1. The faith of Christ: With this Pauline expression we refer to the fact that
baptism, like all the sacraments, is given to us first of all as the result of
Christ's loving fidelity to his Father, and as a sign of his faithfulness in
the Holy Spirit to fallen humanity, "so that we are justified not by the
works of the law but through the faith of Christ Jesus" (Gal 2.16, cf. Rom
3.22,26; Phil 3.9). Baptism is not a human work, but the rebirth from above,
effected through "water and the Spirit," that introduces us into the
life of the Church. It is that gift by which God grounds and establishes the
Church as the community of the New Covenant, the "Israel of God" (Gal
6:16), by engrafting us into the body of the crucified and risen Messiah (Rom
6:3-11; 11:17-24), into the one sacrament (mysterion) which is Christ himself
(Eph 1:3; 3:3; Col 1:27 and 2:2).
2. The faith of the Church: In the Church of the Apostles and Fathers, baptism
was never understood as a private ceremony, but was a corporate event. This is
indicated by the development of the Lenten fast in the fourth century, when
catechumens attended their final instructions before baptism at the paschal
vigil: their baptism was the occasion for the whole community's repentance and
renewal. Likewise, the definitive statement of the whole Church's faith, the
"We believe" of the Creed, was derived from the solemn questions
addressed by the sacramental minister to the candidate in the baptismal font.

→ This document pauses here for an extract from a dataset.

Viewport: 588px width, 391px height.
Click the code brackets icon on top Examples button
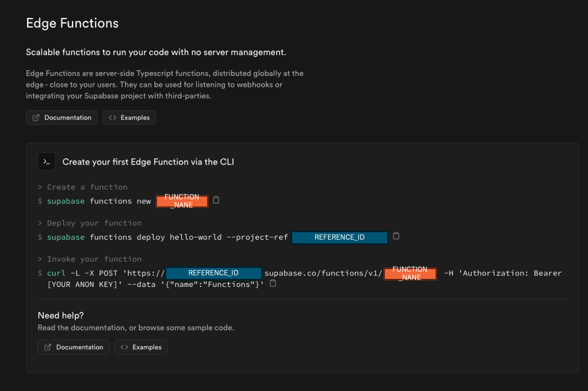tap(113, 117)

Whoever, then, is baptized, is baptized into the unique community of the
Messiah, and it is that community's common faith in the Savior's person and
promises that the candidate is obliged to make his or her own. As the Church,
we acknowledge the trustworthiness of him who said, "Whoever believes in
me, though he die, yet shall he live" (Jn 11:25). This is the faith of the
Apostles and Fathers, of the martyrs and ascetics, and of "all the saints
who in every generation have been well-pleasing to God" (Liturgy of St.
John Chrysostom). In the words of the renewal of baptismal promises in the
Easter liturgy of the Roman Rite, "This is our faith. This is the faith of
the Church. We are proud to profess it in Christ Jesus our Lord."

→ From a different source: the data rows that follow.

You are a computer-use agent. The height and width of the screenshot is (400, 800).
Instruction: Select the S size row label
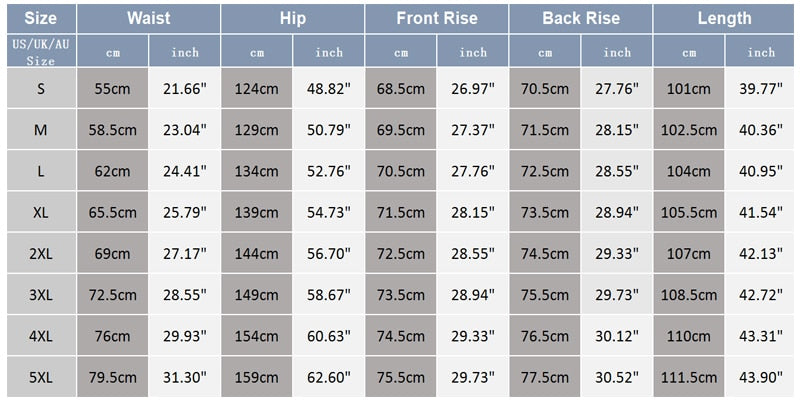[40, 89]
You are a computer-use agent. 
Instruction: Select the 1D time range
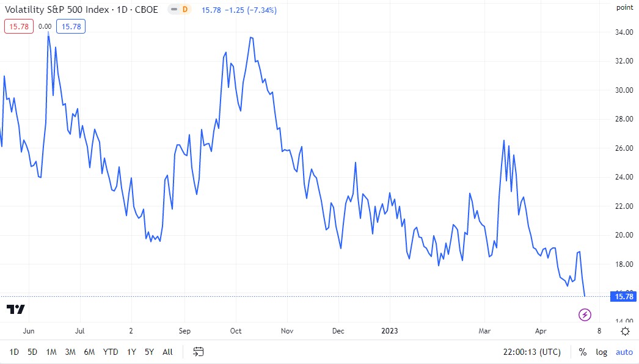click(x=14, y=352)
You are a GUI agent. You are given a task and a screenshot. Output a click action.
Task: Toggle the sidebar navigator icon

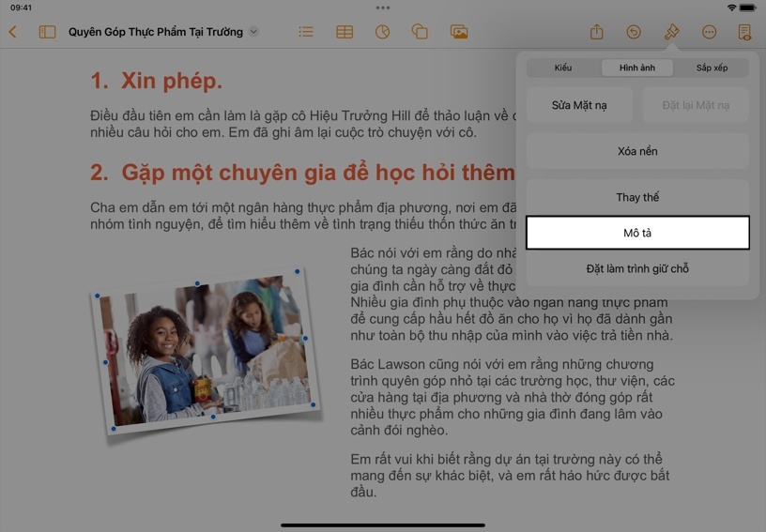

3. The faith of the Christian: As just noted, every Christian is obliged to
make his or her own the faith of the Church. The "We believe" of the
whole Church must become the individual Christian's "I believe,"

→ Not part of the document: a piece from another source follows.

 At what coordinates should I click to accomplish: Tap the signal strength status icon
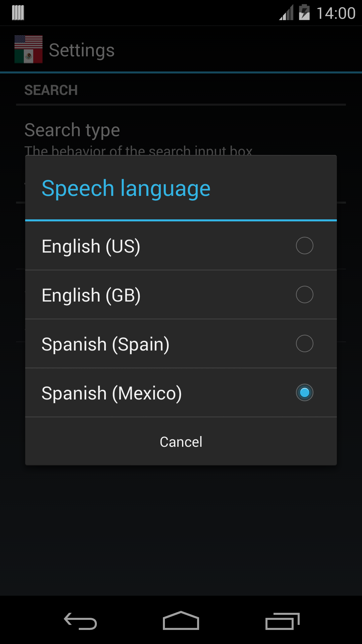[287, 12]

whether spoken by the adult candidate for baptism on his or her own behalf, or
on behalf of a child by its sponsor and the assembled community, in the full
expectation that, when it has grown, the child will make the common faith its
own as well. By baptism, every Christian becomes a "new creation" (2
Co 5.17), and is called to believe and to grow "into the unity of the
faith and of the knowledge of the Son of God...to the measure of the stature
and fullness of Christ" (Eph 4:13). Baptism is the beginning of each
believer's life in the Spirit, the implanting within each of the seed of the
fullness of Christ "who fills all in all" (Eph 1:23): a life on earth
which is at once the present reality and the continuing vocation of each
Christian, as the "temple of the Holy Spirit" (I Co 6:19) and the
dwelling place of divine glory (Jn 17:22-24). Christian initiation is the
ground of our transfiguration "from glory to glory" (2 Co 3:18). It
calls each of us to spiritual warfare as Christ's soldiers (Eph 6:10-17), and
anoints us each with the oil of the Holy Spirit as priests who, in imitation of
Christ, are to offer up ourselves as "a living sacrifice pleasing to
God" (Rom 12:1; cf. Phil 4:18), and as prophets who are to call down upon
ourselves and upon our world the fire from heaven which transforms (cf. I Kg
18:36-39; Mt 3:11; Lk 12:49). Also in baptism, we believe that we recover the
royalty of Adam in Paradise, and that, as "having been clothed with
Christ" (Rom 13:14), we are called to become ourselves the
"christs" - the "anointed ones" - of God.